Dalih mereka beragam. Ada yang memang secara jujur mengakui bahwa dirinya cuek dengan adanya pemilihan umum, karena menganggap bahwa hasilnya juga akan gitu-gitu aja. Kelompok yang satu ini merupakan korban keganasan kekuasaan yang tak kunjung memberikan hasil yang signifikan terhadap kondisi bangsa dan negara ini. Ada juga yang beralasan tidak akan datang ke TPS jika tidak ada caleg yang memberikan uang kepada mereka. Ini merupakan kelompok pragmatis yang juga merupakan korban budaya money politic yang telah terjadi secara turun temurun di lingkungannya. Biasanya kelompok ini merupakan kumpulan orang yang hidupnya tidak seberuntung orang berkecukupan. Mereka memilih menerima uang, meski hanya 50 ribu rupaih saja, daripada harus menggantungkan hidupnya kepada pemimpin yang jika mereka menggunakan hak pilihnya dalam Pemilu juga tidak akan bisa mengubah nasib mereka. Pemuda-pemuda yang seperti inilah yang harus diselamatkan dan diberikan pencerahan agar tidak salah paradigma dan cara berpikirnya.
Lapis kedua adalah kaum muda beperhatian (attentive public) yang mulai kritis, mandiri, independen, anti-status quo, tidak puas dengan kemapanan, pro perubahan tetapi masih menjaga jarak untuk aktif di politik, terlebih dalam perebutan kekuasaan. Kelompok ini penulis sebut sebagai kaum muda idealis. Tentu jumlahnya lebih sedikit jika dibandingkan dengan kelompok lapis pertama di atas. Padahal, ini seharusnya ditempati oleh mereka yang terpelajar. Dengan berbekal pemahaman dan pengetahuan yang cukup mengenai negara dan bangsa ini, seharusnya mereka mampu menempati posisi ini. Setidaknya peduli terhadap perubahan bangsa menjadi lebih baik. Sikap independen (baca: hanief atau cenderung kepada kebenaran) harus benar-benar dipupuk dalam diri kaum muda, supaya apa yang generasi yang akan memimpin Indonesia, nantinya tidak mudah tergoda oleh kemapanan dan kesenangan sesaat di dalam mengurusi bangsa ini.

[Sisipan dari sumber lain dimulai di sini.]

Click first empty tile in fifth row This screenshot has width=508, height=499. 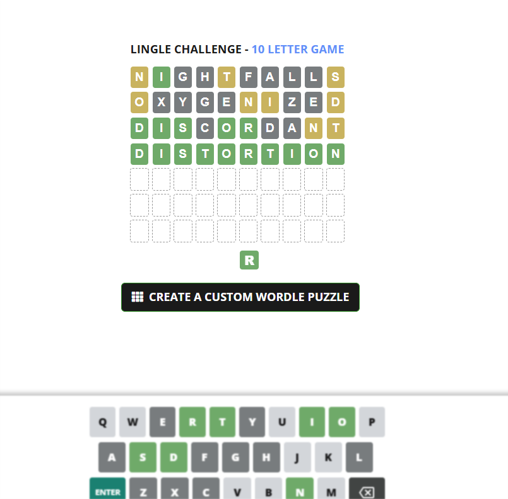(139, 179)
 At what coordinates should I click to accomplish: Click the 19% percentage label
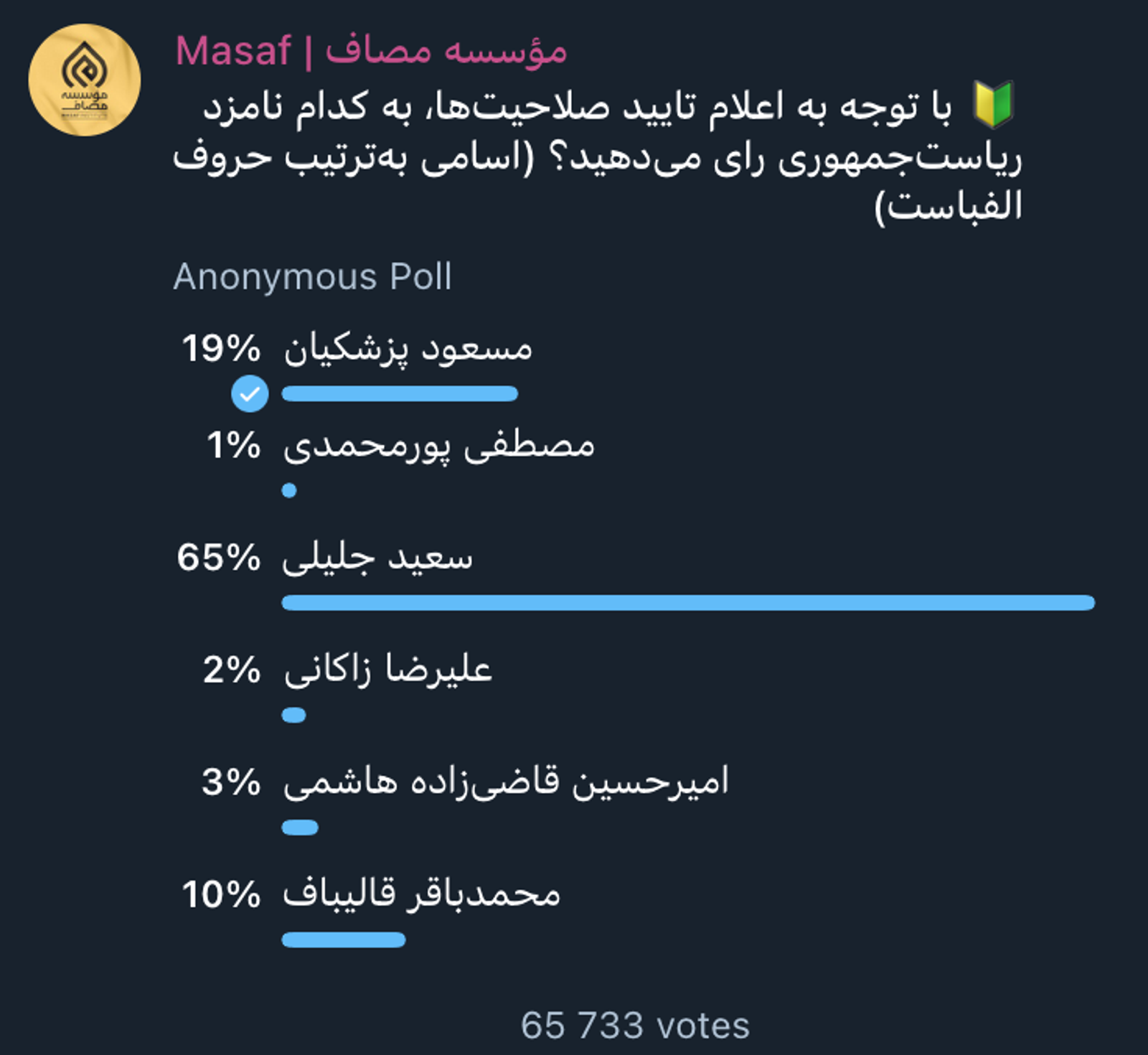221,349
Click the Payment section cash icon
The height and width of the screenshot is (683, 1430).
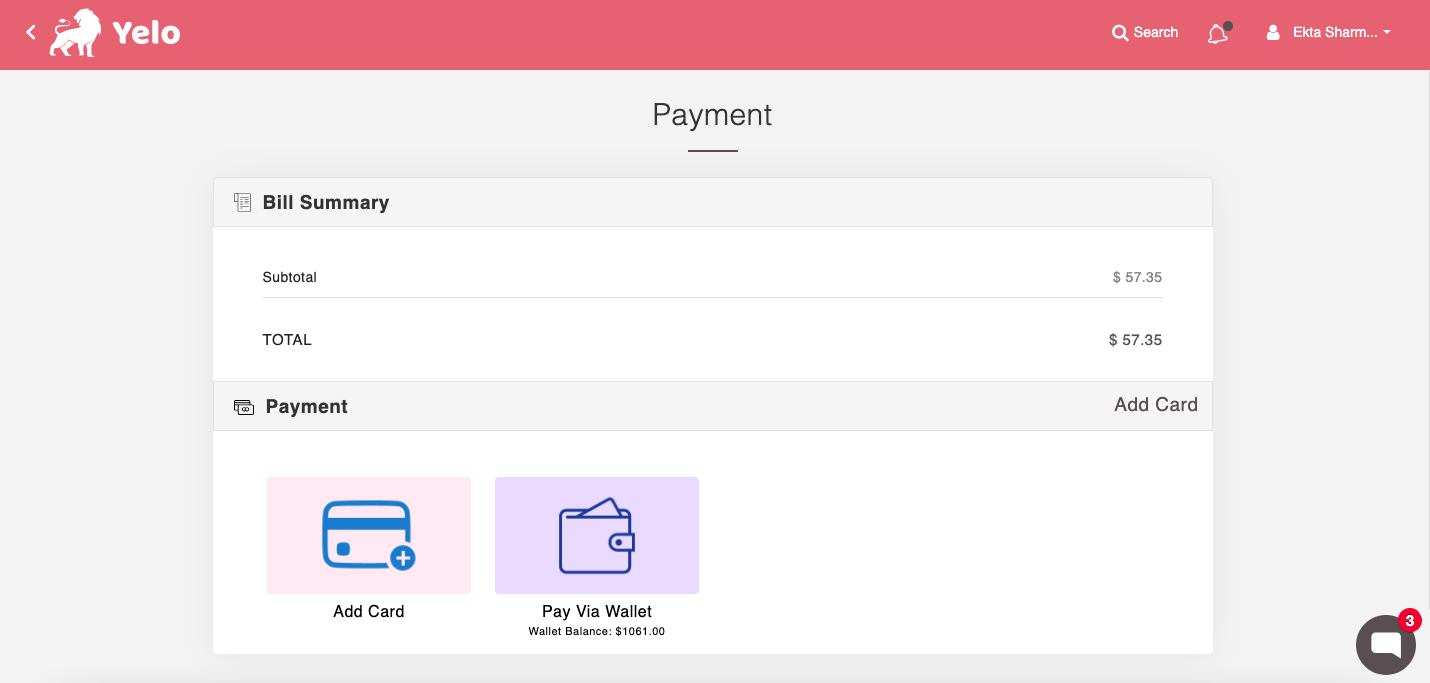[x=244, y=407]
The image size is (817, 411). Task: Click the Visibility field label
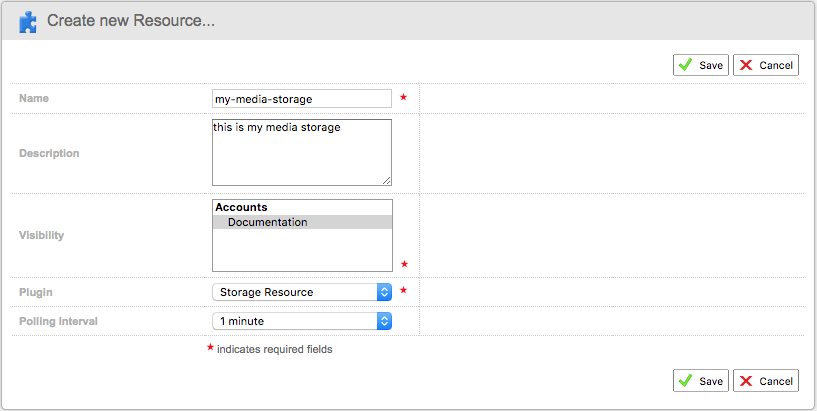coord(41,235)
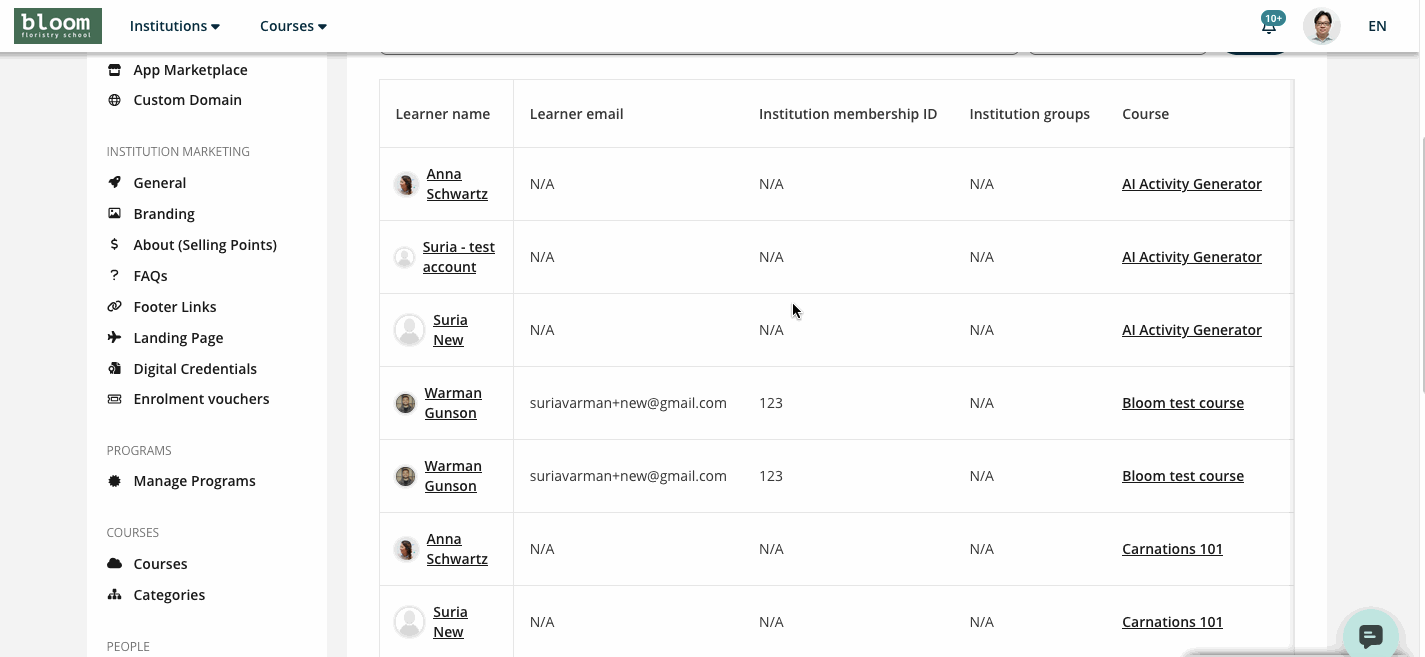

Kelompok lapis ketiga adalah kelompok elite yang selain memiliki karakteristik seperti lapis beperhatian di atas juga memiliki jiwa, semangat, dan motivasi tinggi untuk terlibat penuh dalam beragam aktivitas politik. Kelompok ini dengan sendirinya akan memilih peran mereka masing-masing. Apakah mereka mimilih untuk melakukan integrasi vertikal ke kekuasaan atau memilih untuk menjadi pemimpin imparsial (impartial leader), atau bahkan mereka tetap menjadi follower (pengikut). Kelompok ini penulis sebut sebagai kaum muda idealis yang tercerahkan. Dengan potensi yang dimilikinya, para pemuda ini tidak perlu dimobilisir untuk datang ke TPS. Kelompok pemilih ini oleh Dr. Mohammad Nasih disebut sebadai pemilih idealis atau pemilih ideologis.
Oleh sebab itu, kaum terdidik yang paham politik harus turun ke bawah untuk melakukan sosialisasi kepada pemilih pemula, karena suara mereka sangat menentukan. Dengan begitu, peluang pemilih pemula untuk menggunakan hak pilihnya secara idealis dan ideologis akan sangat terbuka. Jika demikian, pemilu akan menghasilkan wakil rakyat dan pemimpin yang berpotensi besar menujudkan harapan masyarakat Indonesia. Wallahu a’lam.